This function is the “cost function” for our problem which measures how much error is incurred in predicting y^{(i)} for a particular choice of \theta. This may also be called a “loss”, “penalty” or “objective” function.

Function Minimization

We now want to find the choice of \theta that minimizes J(\theta) as given above. There are many algorithms for minimizing functions like this one and we will describe some very effective ones that are easy to implement yourself in a later section Gradient descent.
To do so, let’s use a search algorithm that starts with some “initial guess” for J(\theta):

\theta_j := \theta_j - \alpha \frac{\partial}{\partial \theta_j}J(\theta)

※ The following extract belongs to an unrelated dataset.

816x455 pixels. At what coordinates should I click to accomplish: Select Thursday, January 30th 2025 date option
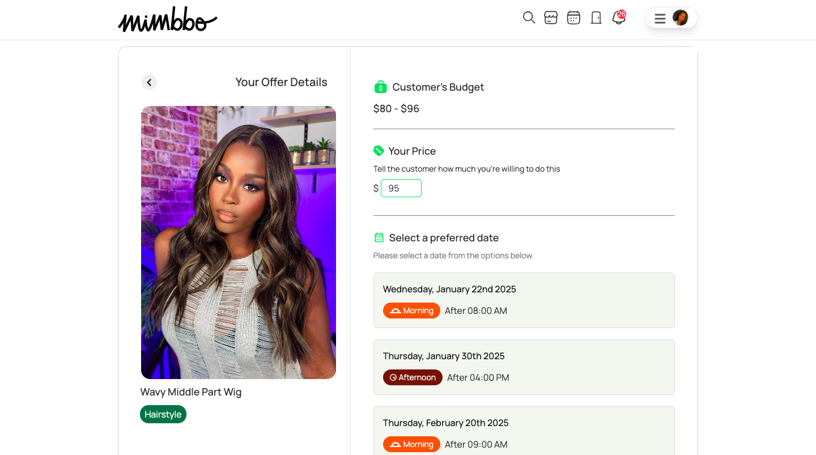(524, 367)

(This update is simultaneously performed for all values of j = 0, . . . , n.)
Here, \alpha is called the learning rate. This is a very natural algorithm that repeatedly takes a step in the direction of steepest decrease of J.
In order to implement this algorithm, we have to work out what is the partial derivative term on the right hand side. Let’s first work it out for the case of if we have only one training example (x, y), so that we can neglect the sum in the definition of J. We have:

\frac{\partial}{\partial \theta_j}J(\theta) = \frac{\partial}{\partial \theta_j}\frac{1}{2m} \sum_{i=1}^m \left( h_\theta(x^{(i)}) - y^{(i)} \right)^2 = \frac{1}{m} \sum_{i=1}^m \left( h_\theta(x^{(i)}) - y^{(i)} \right)x_j^{(i)}

For a single training example, this gives the update rule:

\theta_j := \theta_j - \alpha\frac{1}{m} \sum_{i=1}^m \left( h_\theta(x^{(i)}) - y^{(i)} \right)x_j^{(i)}

The rule is called the LMS update rule (LMS stands for “least mean squares”), and is also known as the Widrow-Hoff learning rule. This rule has several properties that seem natural and intuitive. For instance, the magnitude of the update is proportional to the error term (y^{(i)} - h_\theta(x^{(i)})); thus, for instance, if we are encountering a training example on which our prediction nearly matches the actual value of y^{(i)}, then we find that there is little need to change the parameters; in contrast, a larger change to the parameters will be made if our prediction h_\theta(x^{(i)}) has a large error (i.e., if it is very far from y^{(i)}.
We’d derived the LMS rule for when there was only a single training example. Replace it with the following algorithm:

Repeat until convergence {
\theta_j := \theta_j - \alpha\frac{1}{m} \sum_{i=1}^m \left( h_\theta(x^{(i)}) - y^{(i)} \right)x_j^{(i)} (for every j)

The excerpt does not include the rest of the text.